EXTRACTED INFORMATION:
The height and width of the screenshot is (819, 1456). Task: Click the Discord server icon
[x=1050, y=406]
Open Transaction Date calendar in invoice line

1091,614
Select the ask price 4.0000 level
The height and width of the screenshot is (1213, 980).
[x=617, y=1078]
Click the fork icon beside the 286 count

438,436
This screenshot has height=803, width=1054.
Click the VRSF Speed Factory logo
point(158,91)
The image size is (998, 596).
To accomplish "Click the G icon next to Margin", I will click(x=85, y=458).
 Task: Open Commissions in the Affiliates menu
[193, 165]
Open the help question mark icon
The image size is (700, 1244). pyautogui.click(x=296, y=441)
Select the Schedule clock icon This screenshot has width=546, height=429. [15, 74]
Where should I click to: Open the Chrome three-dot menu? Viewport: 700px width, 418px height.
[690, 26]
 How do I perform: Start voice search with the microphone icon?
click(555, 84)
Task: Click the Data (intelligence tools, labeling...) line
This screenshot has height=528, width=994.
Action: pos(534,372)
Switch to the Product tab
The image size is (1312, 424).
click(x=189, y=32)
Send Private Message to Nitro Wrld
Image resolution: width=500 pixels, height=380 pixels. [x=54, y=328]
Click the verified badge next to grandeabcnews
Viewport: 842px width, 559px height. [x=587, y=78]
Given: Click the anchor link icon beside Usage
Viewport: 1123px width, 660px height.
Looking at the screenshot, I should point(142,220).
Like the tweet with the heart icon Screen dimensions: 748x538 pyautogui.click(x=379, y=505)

THE PROBLEM: All of the material should be set down exactly as it reads.

RESPONSE BELOW:
The height and width of the screenshot is (819, 1456). Task: Click the Discord server icon
[x=1050, y=406]
Open Transaction Date calendar in invoice line

1091,614
Select the ask price 4.0000 level
The height and width of the screenshot is (1213, 980).
[x=617, y=1078]
Click the fork icon beside the 286 count

438,436
This screenshot has height=803, width=1054.
Click the VRSF Speed Factory logo
point(158,91)
The image size is (998, 596).
To accomplish "Click the G icon next to Margin", I will click(x=85, y=458).
 Task: Open Commissions in the Affiliates menu
[193, 165]
Open the help question mark icon
The image size is (700, 1244). pyautogui.click(x=296, y=441)
Select the Schedule clock icon This screenshot has width=546, height=429. [15, 74]
Where should I click to: Open the Chrome three-dot menu? Viewport: 700px width, 418px height.
[690, 26]
 How do I perform: Start voice search with the microphone icon?
click(555, 84)
Task: Click the Data (intelligence tools, labeling...) line
This screenshot has height=528, width=994.
Action: pos(534,372)
Switch to the Product tab
The image size is (1312, 424).
click(x=189, y=32)
Send Private Message to Nitro Wrld
Image resolution: width=500 pixels, height=380 pixels. [x=54, y=328]
Click the verified badge next to grandeabcnews
Viewport: 842px width, 559px height. [x=587, y=78]
Given: Click the anchor link icon beside Usage
Viewport: 1123px width, 660px height.
Looking at the screenshot, I should point(142,220).
Like the tweet with the heart icon Screen dimensions: 748x538 pyautogui.click(x=379, y=505)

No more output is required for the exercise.